- Presented by: Hamish Blake; Andy Lee;
- Country of origin: Australia
- Original language: English
- No. of seasons: 1
- No. of episodes: 3

Production
- Running time: 60-70 minutes

Original release
- Network: Nine Network
- Release: 17 November – 1 December 2019

= Hamish and Andy's "Perfect" Holiday =

Hamish and Andy's “Perfect” Holiday is a comedy miniseries following Australian comedians Hamish Blake and Andy Lee, on their trips to various international locations in an attempt to find the "perfect holiday". The series premiered on 17 November 2019.

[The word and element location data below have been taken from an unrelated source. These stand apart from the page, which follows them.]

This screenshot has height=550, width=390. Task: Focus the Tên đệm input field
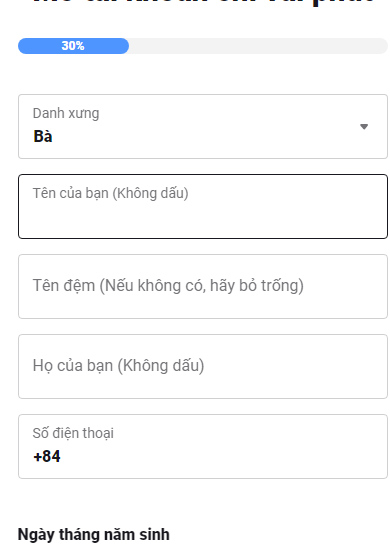coord(203,286)
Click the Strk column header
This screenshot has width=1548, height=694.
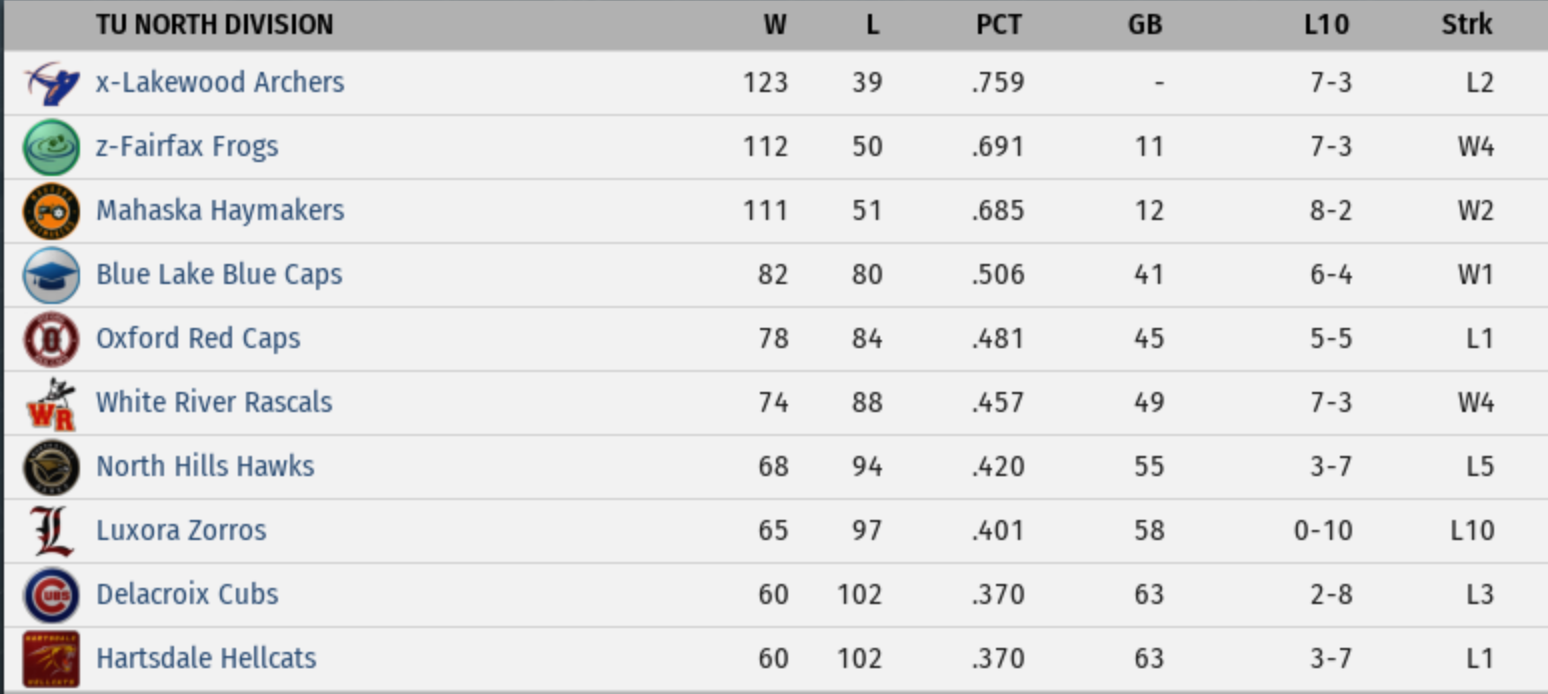coord(1467,25)

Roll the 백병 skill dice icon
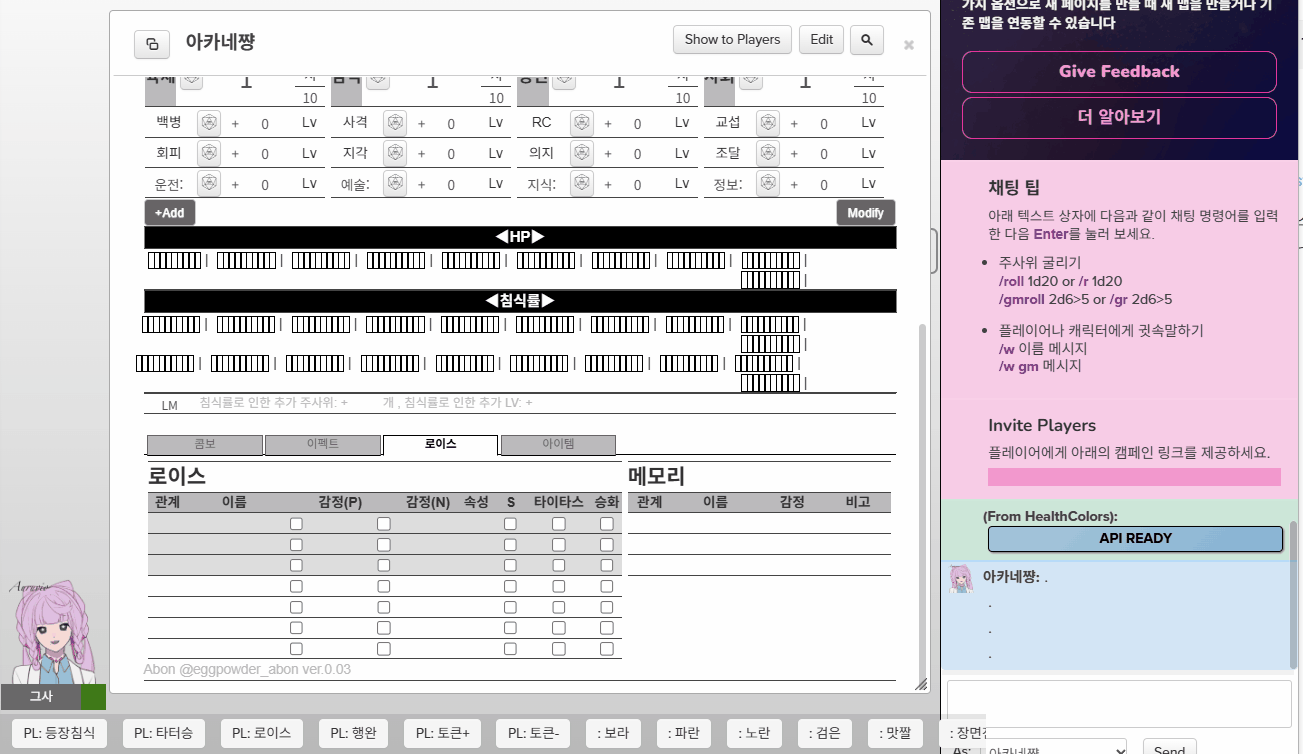click(208, 122)
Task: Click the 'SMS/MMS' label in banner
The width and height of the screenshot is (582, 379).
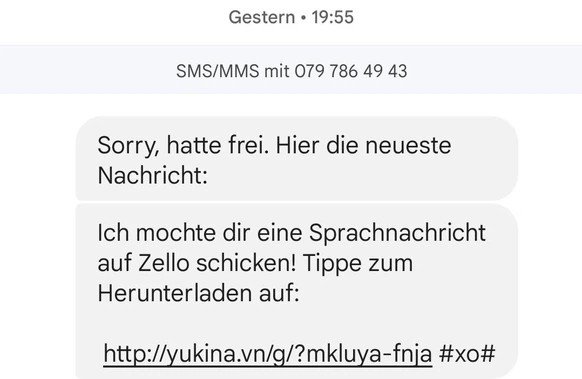Action: click(218, 71)
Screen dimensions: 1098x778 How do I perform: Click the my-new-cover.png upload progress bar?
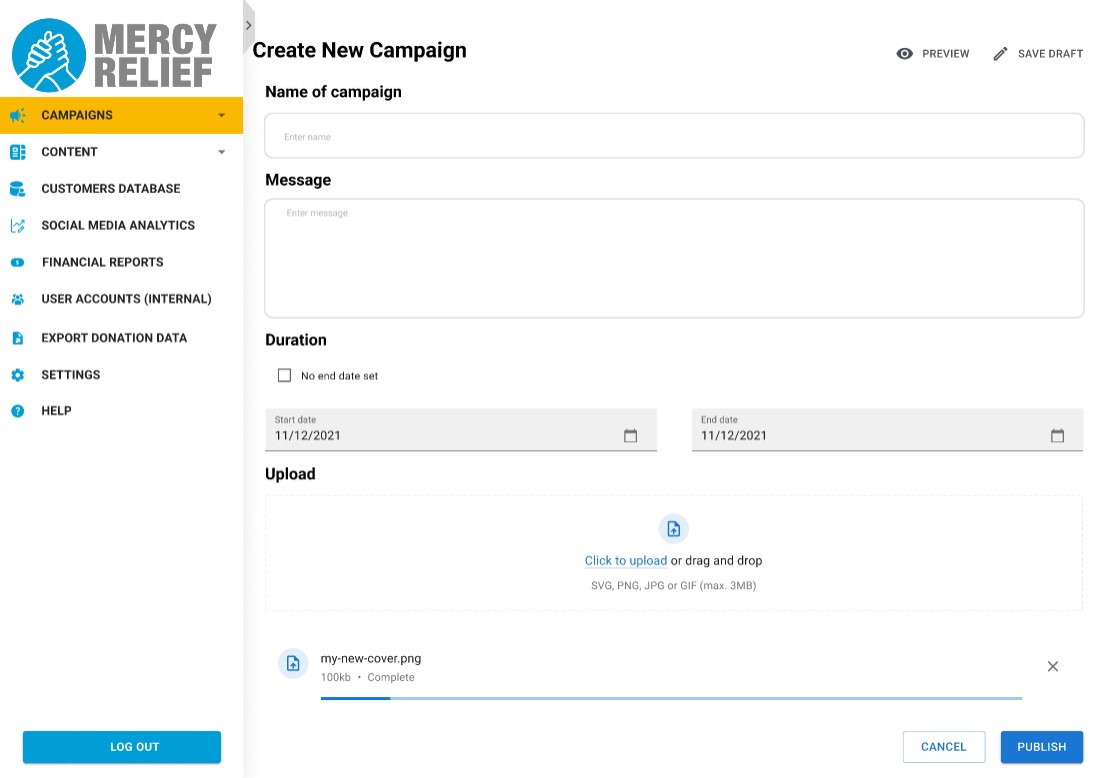click(x=670, y=698)
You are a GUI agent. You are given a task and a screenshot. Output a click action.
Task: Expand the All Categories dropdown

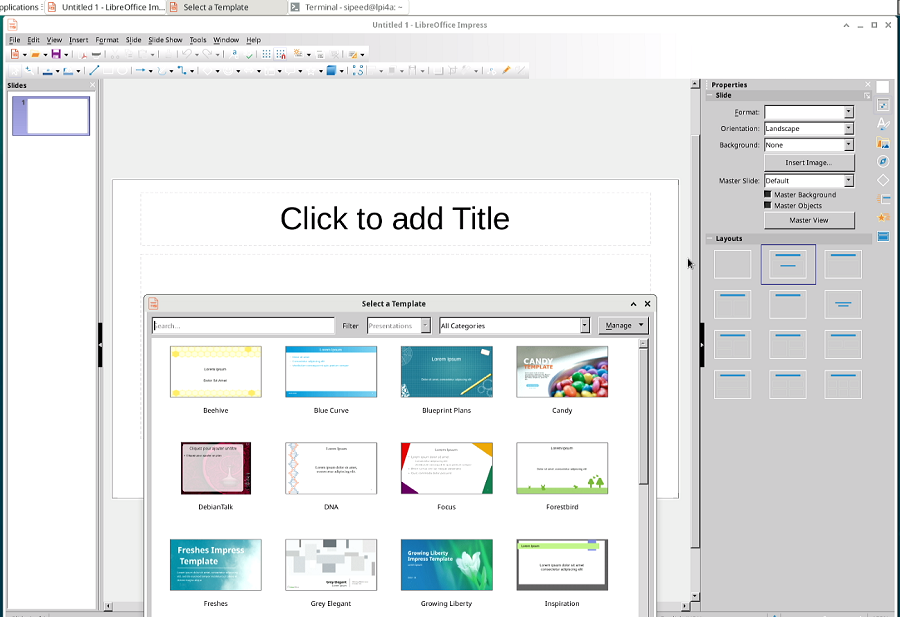(514, 325)
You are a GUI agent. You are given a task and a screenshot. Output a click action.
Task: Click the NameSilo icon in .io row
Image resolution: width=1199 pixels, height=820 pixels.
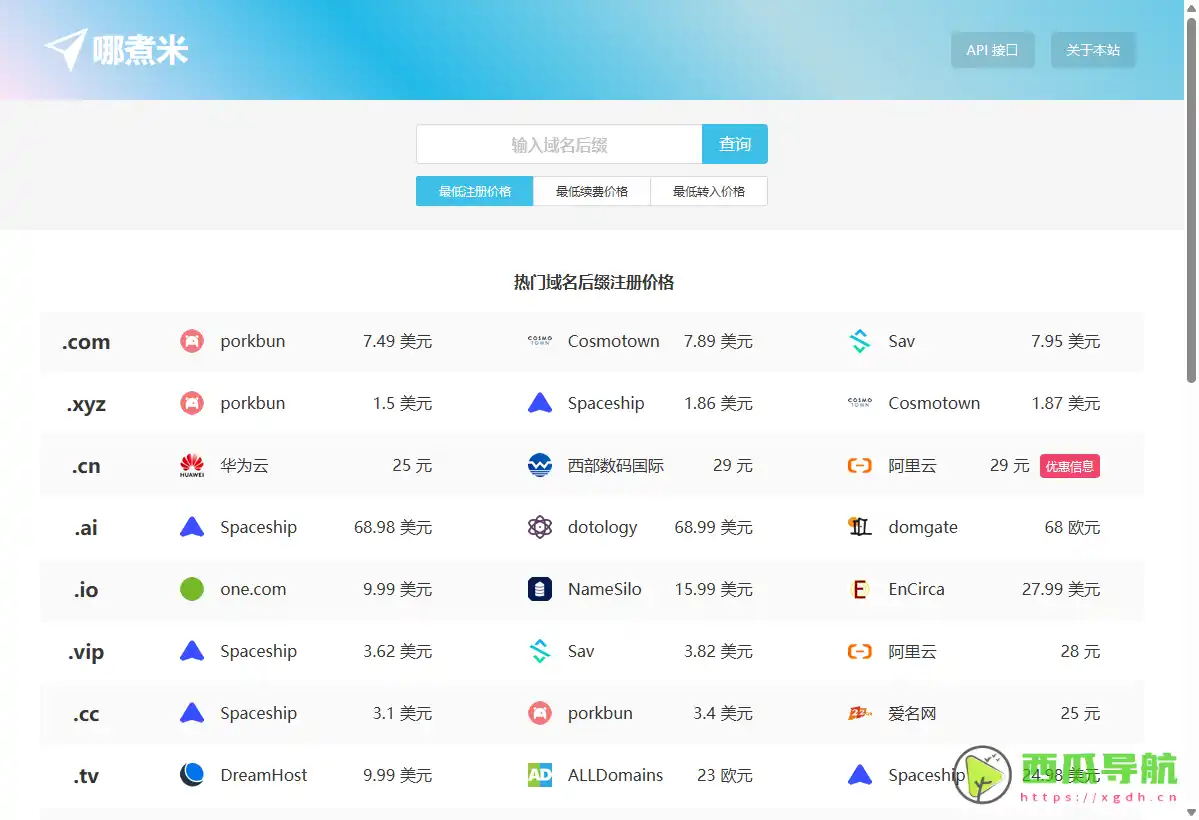click(540, 589)
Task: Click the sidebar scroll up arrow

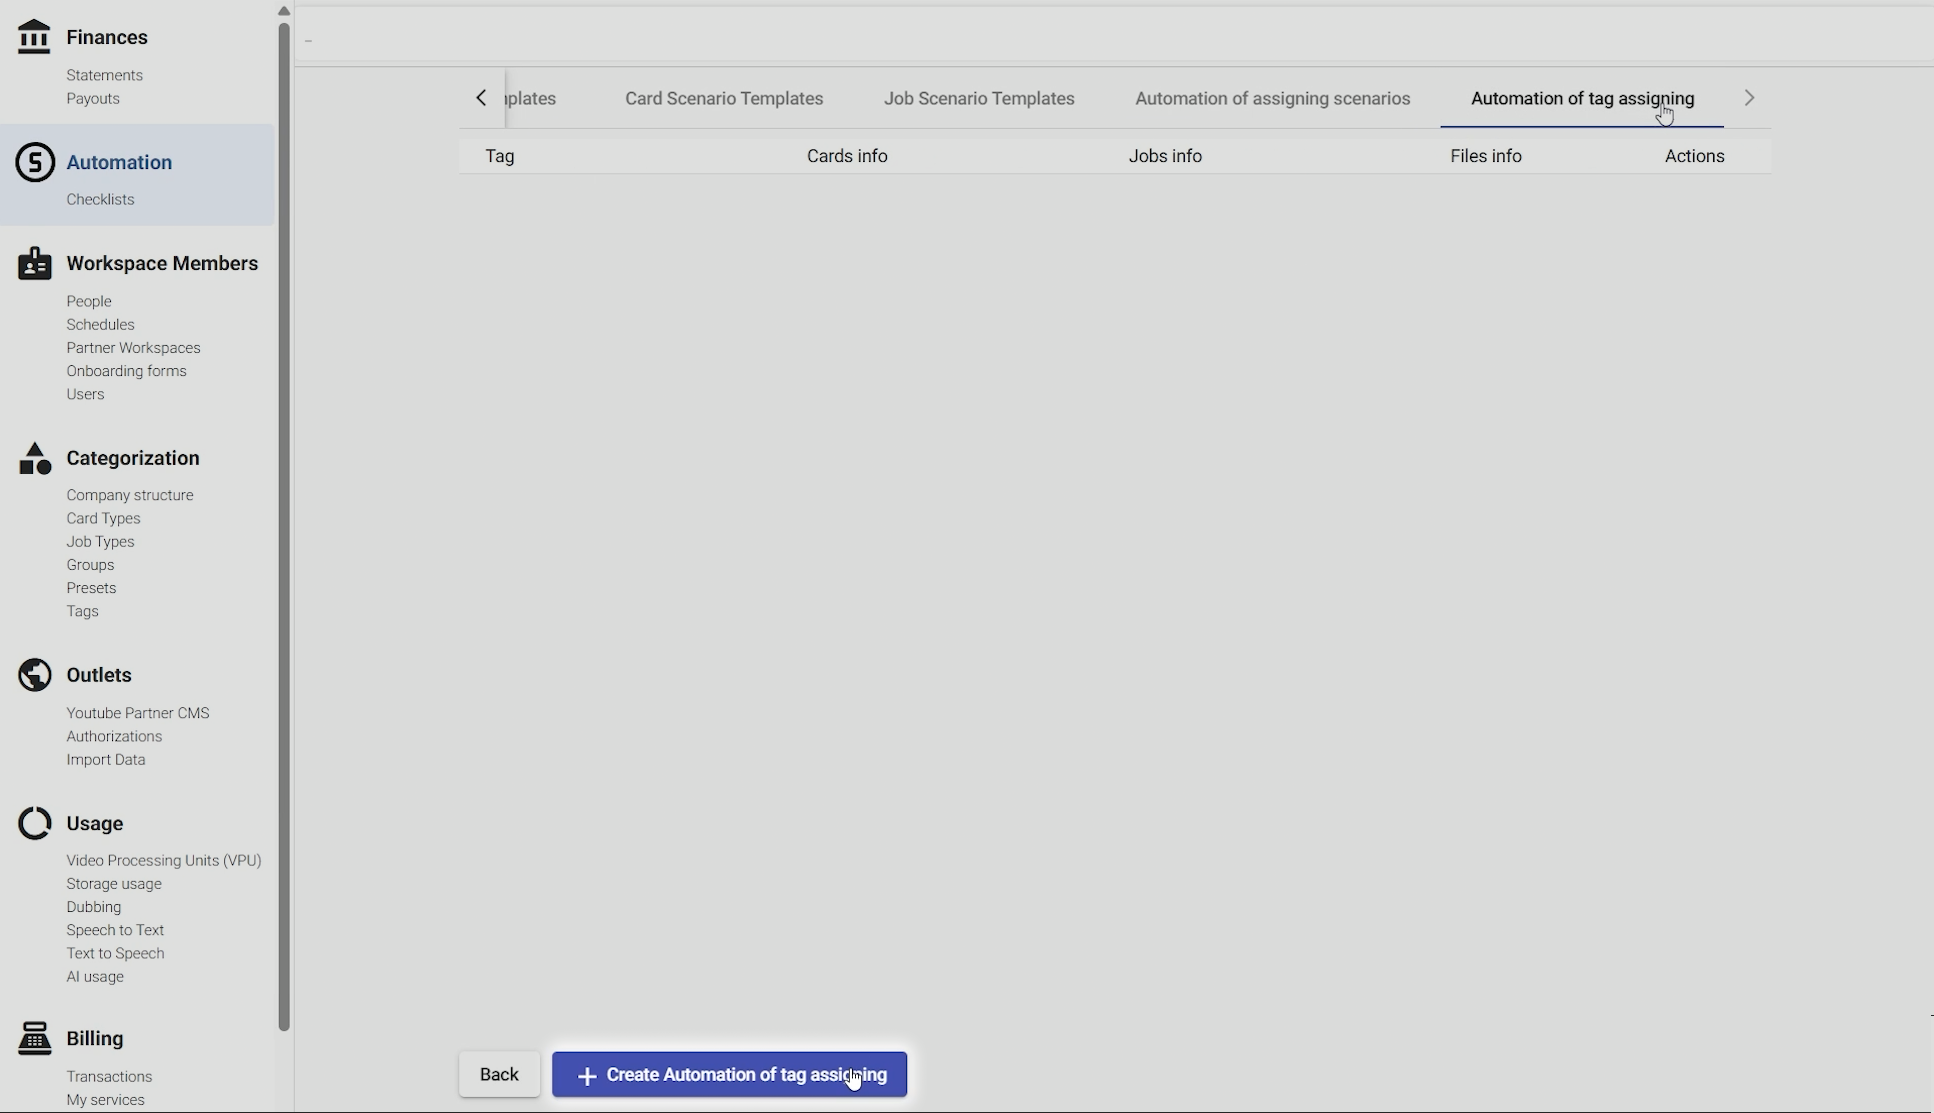Action: tap(284, 11)
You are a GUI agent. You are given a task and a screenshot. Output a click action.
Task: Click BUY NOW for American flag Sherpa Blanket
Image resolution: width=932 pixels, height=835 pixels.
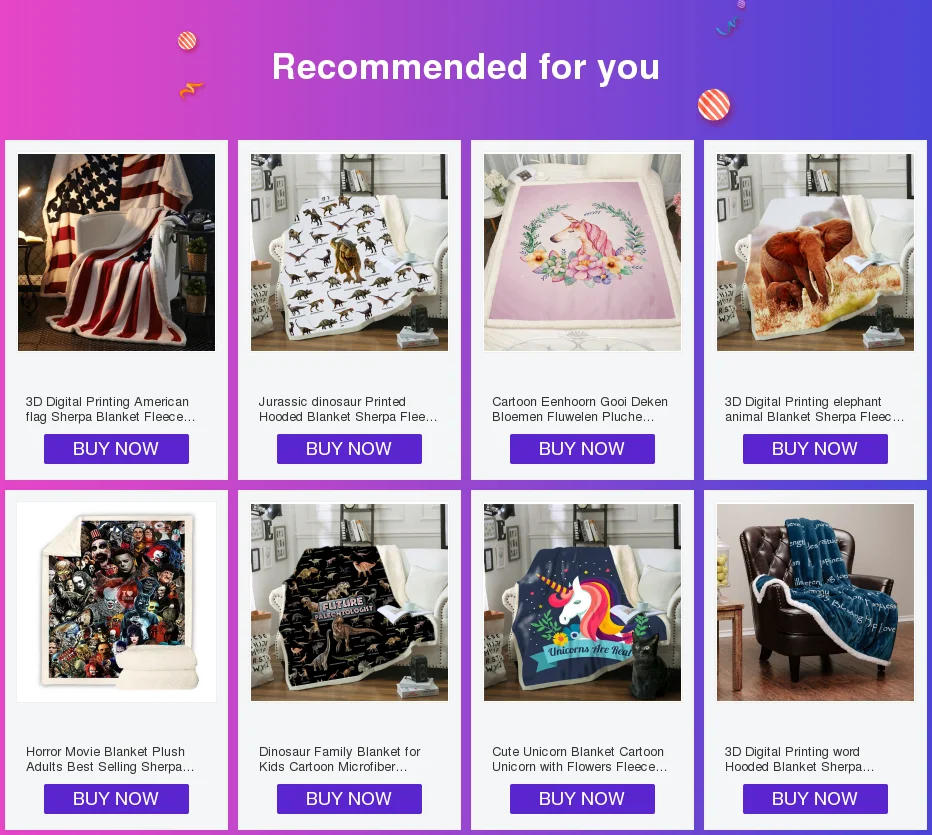tap(116, 449)
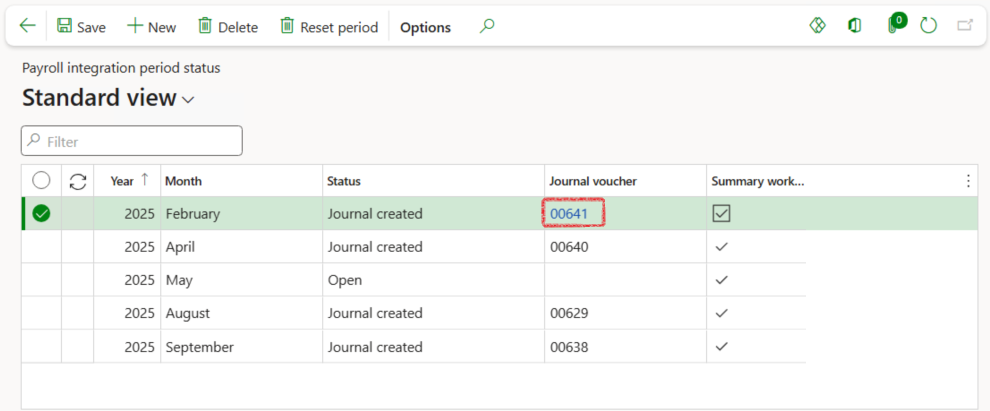Image resolution: width=990 pixels, height=411 pixels.
Task: Click the Filter input field
Action: coord(132,141)
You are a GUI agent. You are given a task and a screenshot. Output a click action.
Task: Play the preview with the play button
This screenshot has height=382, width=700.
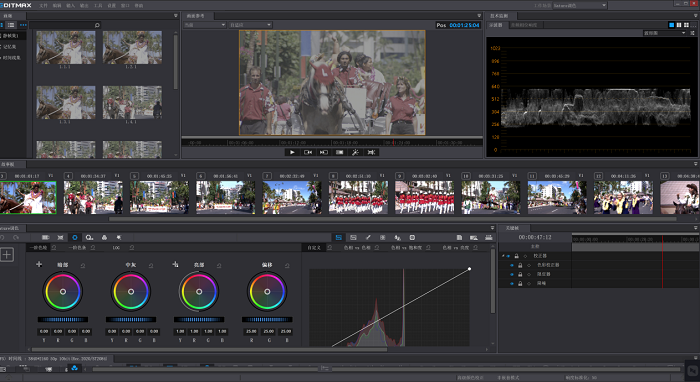[x=292, y=152]
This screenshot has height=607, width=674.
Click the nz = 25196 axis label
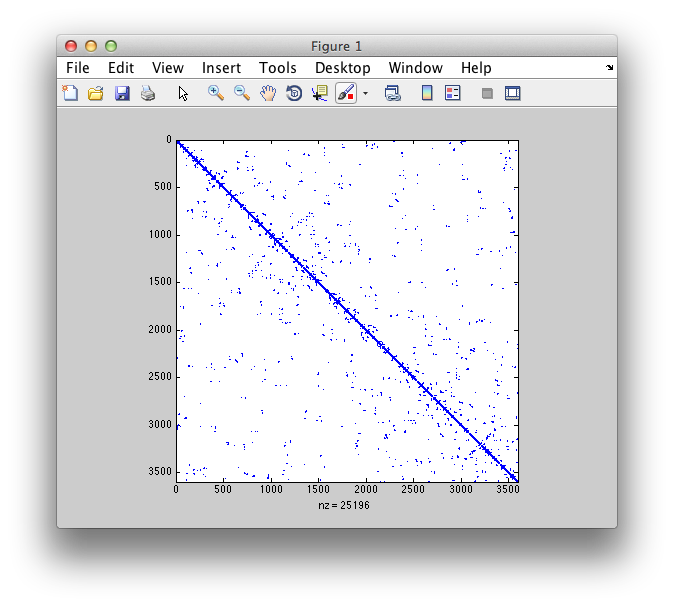(346, 505)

The series made its streaming debut on Stan in June 2022, alongside the duo's previous series True Story with Hamish & Andy.

==Format==

Hamish and Andy will travel across United States, Alaska and Canada in 17 days to create their “Perfect Holiday”, however their activities on their adventure are decided by one for the other which will end in idiotic, extraordinary and dangerous results.

==Episodes==

| No. | Title | Original release date | Australian viewers |
| 1 | "Episode 1" | 17 November 2019 | 987,000 |
Day 1 in Monroe, Washington: Hamish and Andy take part in a bus race on a figure eight track at the Evergreen Speedway with Andy as the driver and Hamish as the navigator, but before the race they made a bet with one of the drivers named Sam with whoever loses has to do a pole dance in Sam’s bus. Day 2 in Las Vegas, Nevada: Andy tells Hamish that he is going to be in a boxing match, but what he is actually doing is eating the hottest chili in the world, Pepper X. Day 3 in Dallas, Texas: Hamish has Andy pull a prank on Eric, a former high school football player who broke Andy’s nose in Hamish & Andy’s American Caravan of Courage (2009) by spicing his drink with Vegemite. Day 4 in Haines, Alaska: Andy takes Hamish to visit a man named Steve, at the Kroschel Films Wildlife Center to see a wolverine that he trained to search & rescue people and to have a game of hide & seek with a little bet. If the wolverine can find Hamish in less the 10 minutes the wolverine has to eat a rat of Hamish’s butt and if the wolverine doesn't Hamish has to eat a cupcake on the wolverine's back. Day 5 in Las Vegas, Nevada: Hamish hires 11 people to perform luck rituals on Andy, so that Andy can win every gambling game in Las Vegas and win more than a trillion dollars.
| 2 | "Episode 2" | 24 November 2019 | 792,000 |
Day 6 in Knik Glacier, Alaska: Hamish takes Andy to do dog sledding with dog sled racers Justin & Rebecca and their 40 dogs, but there was a secret twist. The twist is Andy has to wear a meat suit and run from point A to point B as fast as he can before the dogs catch him. Day 7 in Boulder, Colorado: Andy assemble a team of treasure hunters for Hamish, as they search for treasure worth $5 million buried somewhere in the Rocky Mountains by Forrest Fenn. Day 8 in Kentucky, US: Hamish made Andy eat a select delicacy known as cooked squirrel brains. Day 9 in Sheep Mountain, Alaska: Andy takes Hamish to a car yard where they launch cars in the air on Independence Day. There also wanted to try and see if a pizza can survive a car launch crash. Day 10 & 11 in Whittier, Alaska and Los Angeles, California: Hamish and Andy try to start their own business by selling drinks made out of an iceberg, which they called “Berg King Water”. They started by getting an iceberg in Whittier and then melt it into water. The next day they took the drinks to Los Angeles to find a business man to sell them to.
| 3 | "Episode 3" | 1 December 2019 | 665,000 |
Day 12 & 13 in Nordegg, Canada: Hamish and Andy spent the night in the Canadian wilderness with a guy name Todd who has been searching for Bigfoot (also known as Sasquatch) and to see if it is real. Day 14 in Topanga, California: Andy take Hamish to meet Dana, Kelly & Vince from The Laurel Canyon Animal Co. who makes music for animals. Then they challenge then to see who can make a song for Hamish’s cat Meowbert in 2 hours and see which song he likes best. Day 15 in Arlington, Texas: Hamish takes Andy to the Globe Life Park to make one of Andy’s dreams come by getting a home run in a short baseball game by getting 9 Innings, but he is going to be batting against a team by himself and he has to eat 9 “Big Deals” (9 hotdogs & 9 cokes) while playing. Day 16 in Dallas, Texas: Andy enrolled Hamish and himself at an auctioneer school called America’s Auction Academy to learn how to be an auctioneer. Then they challenge each other to see who can be the best auctioneer. Day 17 in Idaho Springs, Colorado: For the last day of their holiday, Hamish tricks Andy into ride a tandem bike with him to the top of Mount Blue Sky.